Three new buzz words put together to “wow” you into whatever program or purchased service is offered to you, usually when you’re older.
What better unity than one between “body, mind and spirit.” However reading St. Paul you’d think the body is the least of the three with “spirit” winning our attention. Never mind that mind is not mentioned much by Paul, it was the division between body and spirit that captures his words. (Is that his problem or ours?)
The Catholic Church encourages a diminished body making way for the spirit that needs development and then finding a oneness with God. I recall many seminary classes when St.

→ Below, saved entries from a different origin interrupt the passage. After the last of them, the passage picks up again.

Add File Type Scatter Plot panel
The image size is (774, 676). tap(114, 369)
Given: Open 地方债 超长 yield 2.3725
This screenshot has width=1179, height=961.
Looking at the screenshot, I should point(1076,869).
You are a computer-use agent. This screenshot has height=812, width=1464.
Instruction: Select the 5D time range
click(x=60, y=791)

Paul is discussed and how the lowering of the body is replaced by an emphasis on the spirit. (I always thought it was an awkward division but I needed at least a “B,” so I bought into it.)
We’ve all seen movies where, in the name of God, the body is mortified to the glory of the spirit as though there’s a division and constant struggle between the two.

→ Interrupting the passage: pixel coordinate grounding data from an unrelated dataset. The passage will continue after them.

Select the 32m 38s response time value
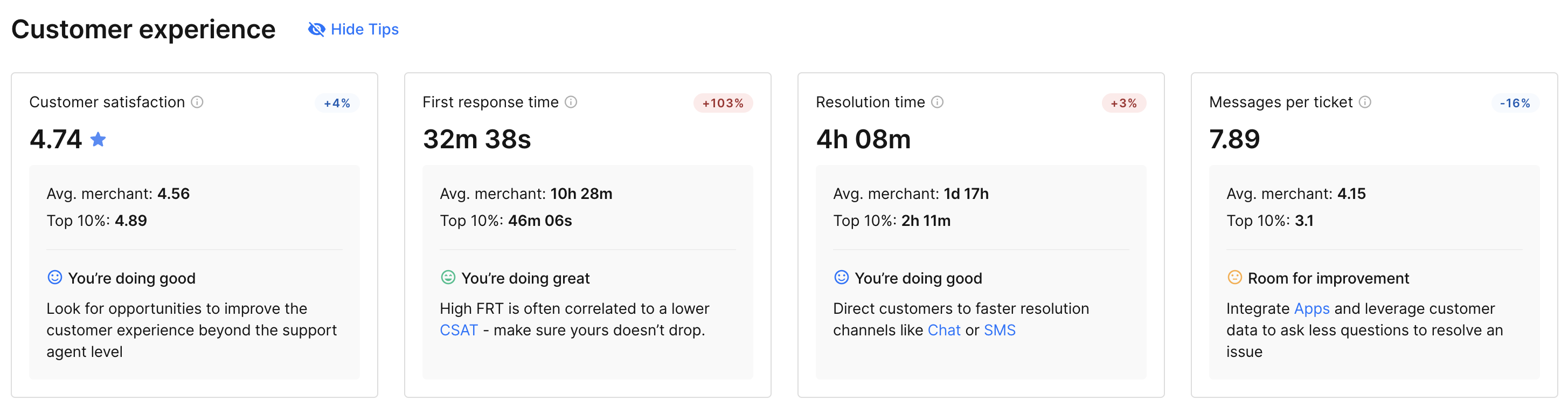 (x=477, y=140)
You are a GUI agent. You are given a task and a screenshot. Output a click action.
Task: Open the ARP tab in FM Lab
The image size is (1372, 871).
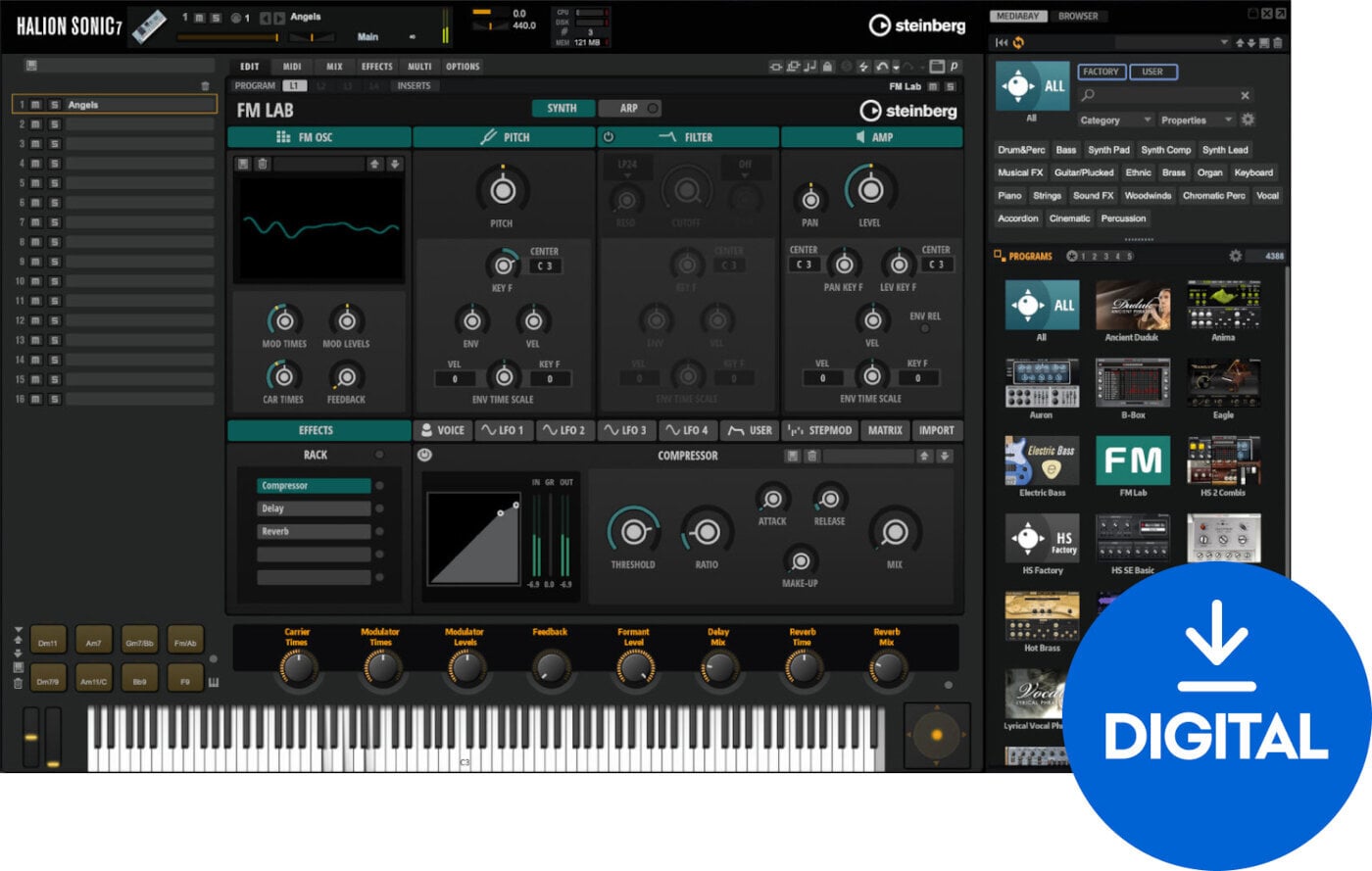point(630,108)
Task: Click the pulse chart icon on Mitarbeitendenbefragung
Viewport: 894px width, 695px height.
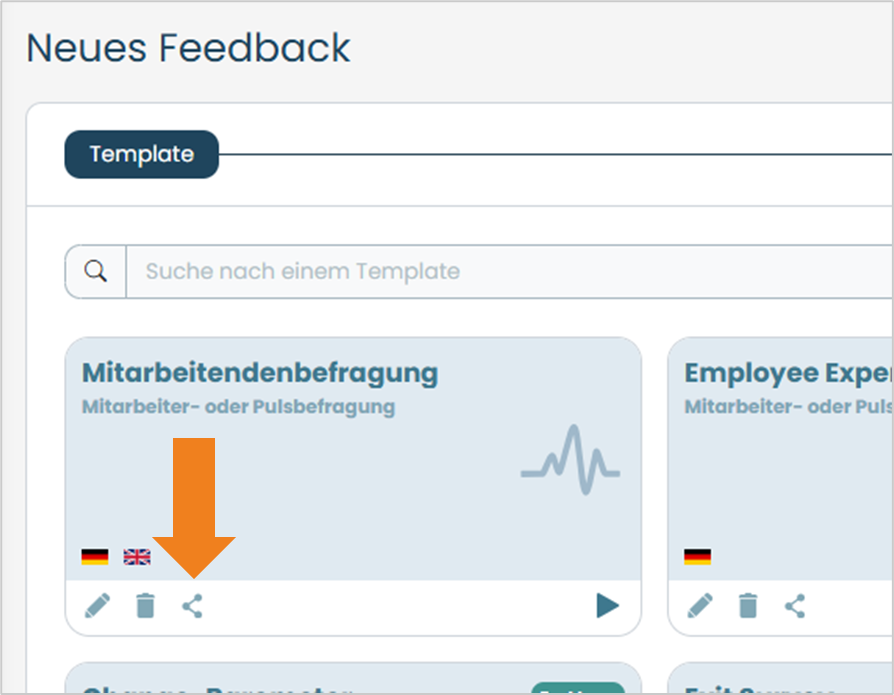Action: click(570, 460)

As often happens in theology, the thinking is great but the application very often fails. Creating a division between body and spirit is our first problem.
When you’re young, your body is a physical object to be tested and tested again in both sports and alcohol. “How much?” is the unconscious question repeatedly asked by a youthful 18 year old. The tested body of an 80 year old seeks a spirit to make sense of the body’s aches and pains that match her age. (“If God wanted me to live this long, then why didn’t He…” is often said but never answered.)
The referee to all of this is the mind. The body may yell and we may yearn for the spirit but the mind is the middle piece that somehow unites the three.
I don’t wish the mind to be in control because it never is, it’s too influenced by all kinds of stuff out there and has a difficult time processing it all. That’s where the body steps in to help inform the overwhelmed mind. That’s where the spirit haunts the mind until it is reckoned with.
Save your money. There is no program or service that can unite three totally different pieces of life. Trying to combine them makes for a great looking ad campaign or a healthcare slogan but the work is done through our own personal prayer life, and it’s free. In youth we have a growing mind controlled by the body with little regard to the spirit. In later life we have a failing body and a history-ladened mind that is searching for fulfillment through the spirit. Who’s right?
Well, I guess it depends what age you are.